[Data records]

==========

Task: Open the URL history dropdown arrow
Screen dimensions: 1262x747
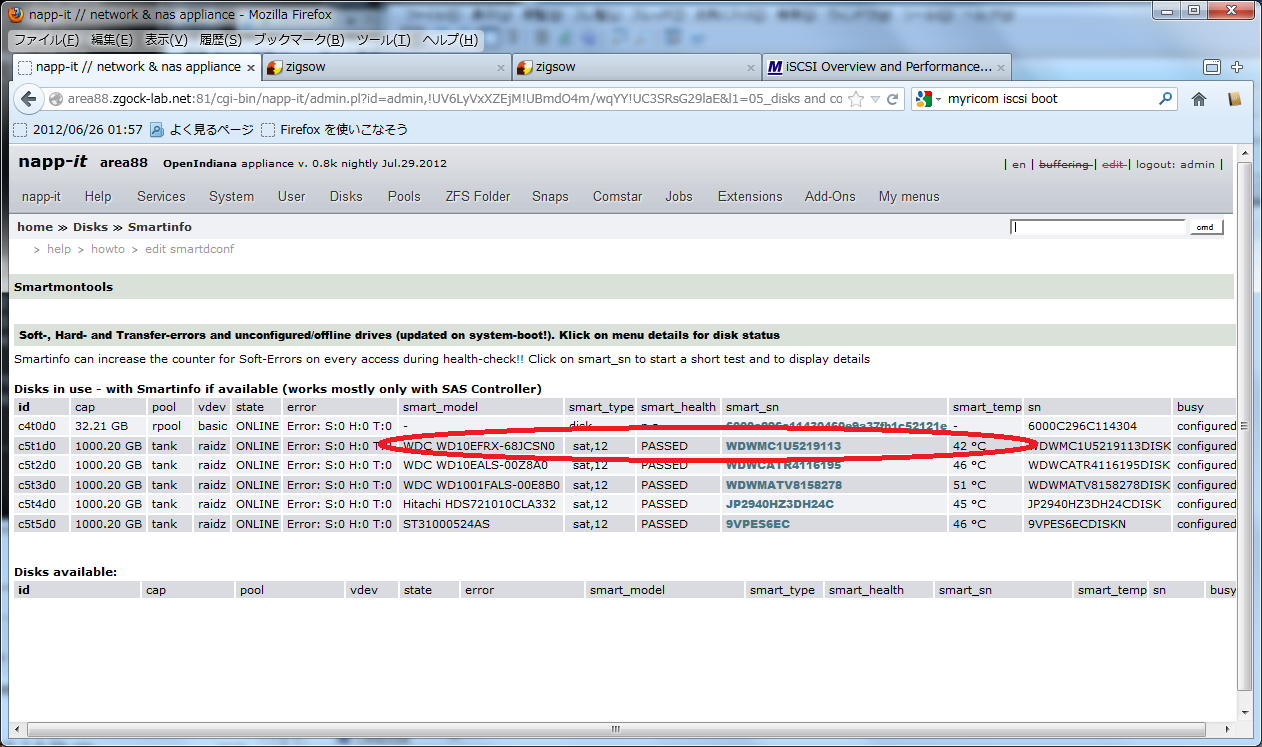Action: [x=875, y=99]
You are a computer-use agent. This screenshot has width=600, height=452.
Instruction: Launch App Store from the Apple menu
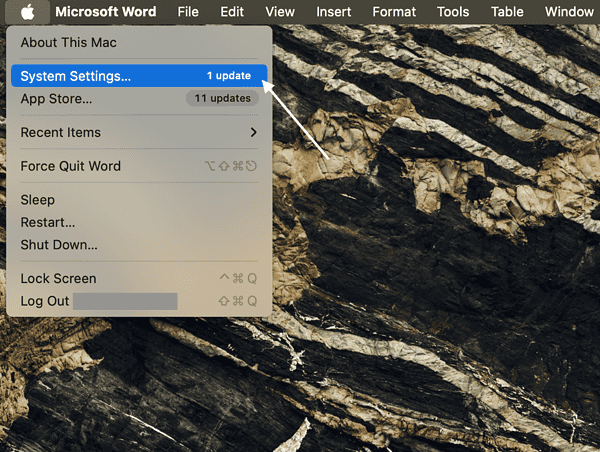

==========

* [What is being asked]:
Your task is to transcribe exactly the lines from the one containing "Screen dimensions: 1262x747" through the final line of the entries above, pictures excluded.

* [Answer box]:
Screen dimensions: 1262x747
Action: [x=875, y=99]
You are a computer-use agent. This screenshot has width=600, height=452.
Instruction: Launch App Store from the Apple menu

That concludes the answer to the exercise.